How should I go about doing rotations? Just shove the entire dataset into ImageMagick and tell it to rotate everything like 15deg? I know that by default it trains with mirroring on, not sure if it auto rotates as well but I didn’t see anything on it so I’d assume not.
There is a class in tensorflow that does this for you. If I recall correctly it is called ImageDataGenerator or something like that, and it’s whole schtick is that it automatizes all pre-processing for you. I’m not sure how much of the code from stylegan you actually messed with, but if it is invariant to horizontal flipping I suspect it is already doing some pre-processing somewhere, possibly via ImgDataGen already, and if so it is just the case of adding rotation to the constructor call.

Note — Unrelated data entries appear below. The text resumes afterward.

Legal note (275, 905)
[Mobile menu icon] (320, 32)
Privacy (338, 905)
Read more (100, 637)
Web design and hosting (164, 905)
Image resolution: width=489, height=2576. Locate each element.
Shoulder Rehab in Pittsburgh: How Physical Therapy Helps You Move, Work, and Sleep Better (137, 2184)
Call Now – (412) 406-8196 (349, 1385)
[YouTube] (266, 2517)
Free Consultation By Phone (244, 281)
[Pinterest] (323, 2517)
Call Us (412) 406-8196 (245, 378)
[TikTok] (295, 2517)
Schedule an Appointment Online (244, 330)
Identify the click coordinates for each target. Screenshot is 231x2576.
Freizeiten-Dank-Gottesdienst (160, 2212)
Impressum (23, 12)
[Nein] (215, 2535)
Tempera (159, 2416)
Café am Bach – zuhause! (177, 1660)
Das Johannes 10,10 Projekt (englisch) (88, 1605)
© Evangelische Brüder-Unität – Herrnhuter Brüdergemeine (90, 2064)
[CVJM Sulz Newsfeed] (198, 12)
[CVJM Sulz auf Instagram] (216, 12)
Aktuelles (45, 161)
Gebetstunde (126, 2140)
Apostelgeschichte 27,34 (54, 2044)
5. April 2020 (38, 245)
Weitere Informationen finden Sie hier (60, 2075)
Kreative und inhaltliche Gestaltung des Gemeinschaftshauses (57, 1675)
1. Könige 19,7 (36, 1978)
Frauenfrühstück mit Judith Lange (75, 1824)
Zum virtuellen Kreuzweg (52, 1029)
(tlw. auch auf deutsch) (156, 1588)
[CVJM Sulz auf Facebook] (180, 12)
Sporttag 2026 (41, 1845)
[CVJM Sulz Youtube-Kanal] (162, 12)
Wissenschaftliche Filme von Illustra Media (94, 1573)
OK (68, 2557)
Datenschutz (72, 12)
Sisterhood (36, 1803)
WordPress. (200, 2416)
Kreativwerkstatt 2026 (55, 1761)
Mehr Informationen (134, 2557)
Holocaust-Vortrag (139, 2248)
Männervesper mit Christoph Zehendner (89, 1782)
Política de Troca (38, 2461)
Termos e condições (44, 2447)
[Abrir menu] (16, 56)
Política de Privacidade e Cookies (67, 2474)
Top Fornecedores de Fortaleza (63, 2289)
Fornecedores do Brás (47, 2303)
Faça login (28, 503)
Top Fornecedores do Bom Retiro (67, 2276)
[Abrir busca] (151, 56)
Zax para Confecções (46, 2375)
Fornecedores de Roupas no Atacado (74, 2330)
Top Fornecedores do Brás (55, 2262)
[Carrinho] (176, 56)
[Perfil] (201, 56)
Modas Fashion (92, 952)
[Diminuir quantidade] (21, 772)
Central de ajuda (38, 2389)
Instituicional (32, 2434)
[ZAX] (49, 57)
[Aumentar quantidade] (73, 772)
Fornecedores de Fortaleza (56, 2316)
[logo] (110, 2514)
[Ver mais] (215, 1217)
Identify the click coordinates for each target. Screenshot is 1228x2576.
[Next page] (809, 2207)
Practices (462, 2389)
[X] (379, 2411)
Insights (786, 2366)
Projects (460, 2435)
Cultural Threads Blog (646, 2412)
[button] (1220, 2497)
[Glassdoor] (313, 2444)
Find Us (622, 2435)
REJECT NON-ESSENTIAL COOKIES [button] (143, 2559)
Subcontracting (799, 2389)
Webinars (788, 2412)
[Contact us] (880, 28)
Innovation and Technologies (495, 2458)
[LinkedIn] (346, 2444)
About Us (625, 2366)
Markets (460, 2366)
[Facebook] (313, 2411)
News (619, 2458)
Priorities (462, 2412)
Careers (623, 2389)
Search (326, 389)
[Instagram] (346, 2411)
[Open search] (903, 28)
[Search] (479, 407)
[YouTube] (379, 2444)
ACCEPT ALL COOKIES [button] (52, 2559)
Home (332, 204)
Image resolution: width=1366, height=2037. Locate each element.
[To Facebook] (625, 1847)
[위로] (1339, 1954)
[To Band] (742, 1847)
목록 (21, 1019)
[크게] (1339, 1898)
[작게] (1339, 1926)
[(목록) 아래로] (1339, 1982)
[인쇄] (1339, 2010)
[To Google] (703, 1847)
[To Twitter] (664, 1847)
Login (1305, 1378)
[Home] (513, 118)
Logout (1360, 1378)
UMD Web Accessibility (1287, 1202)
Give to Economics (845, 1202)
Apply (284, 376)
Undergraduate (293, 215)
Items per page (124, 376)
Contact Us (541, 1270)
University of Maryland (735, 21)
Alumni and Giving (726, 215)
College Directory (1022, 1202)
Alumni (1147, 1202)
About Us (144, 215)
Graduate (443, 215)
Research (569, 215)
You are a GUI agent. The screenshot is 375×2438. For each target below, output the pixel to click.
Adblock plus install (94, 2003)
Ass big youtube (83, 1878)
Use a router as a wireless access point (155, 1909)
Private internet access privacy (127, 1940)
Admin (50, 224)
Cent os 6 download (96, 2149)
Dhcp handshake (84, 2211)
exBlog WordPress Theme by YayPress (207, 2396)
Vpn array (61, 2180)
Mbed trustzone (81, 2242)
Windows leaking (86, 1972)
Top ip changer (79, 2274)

Still want to have a look at the code you played around with later, btw.
As for the wg sequences, my thought right now is to import the image tuples as just one entry to the dataset, and have them as different dimensions of the same entry(I will call it z from now on, even though that is not strictly correct since the image already has 3 color bytes as a z). I assume it won’t be something you can do out of the box, but tensorflow already works great with multi-dimensional data, so I don’t think it will complain much about that, it will just require a bit of finnagling to get the data in as we want.
Then comes the more iffy part of this approach: I am not 100% if you just run it buck naked(just the pure vanilla stylegan) it will be able to learn the patterns in the z dimension(the changes through time/images). I think it might, and I want to try it, since it is literally just running it as it already is. My guess is that it will either get confused with how to run the image convolutions over the extra dimension, or it might also get cheeky and automatically run standard vector space convolutions. I think the vector space ones might be able to learn on their own, because if you think about it, the z dimension displays patterns just the same as any 2D feature in an image. If it doesn’t automatically default to vector space convolutions, we will have to teach it how to do it ourselves.
Finally, there is also the possibility the vectorial pattern recognition won’t be able to do the job. This is a worst case scenario, because if this is the case we will have to think up another way to model the data ourselves. Maybe representing the combination of the both images as the difference between them would work for instance.
P.S.: I just noticed that you might have meant “how would I go about creating that dataset” with your second question. As I said before, right now the only thing we want is to have a bunch of sequences with good filenames so we don’t get lost. After that we will want to manually arrange them as tuples, at this point cropping them manually if required(like those that the whole sequence is a single file). To arrange them as tuples we have a few options, we can automatically encode them into json, we can convert them to raw and then append the z dimension after an arbitrary point in the file. Finally, we can try dropping each tuple into a folder, and TF already has a few ways in which it can automatimally understand directory structure when it is importing data. We would have to think which of the three is the best option for us depending on how we choose to structure our work.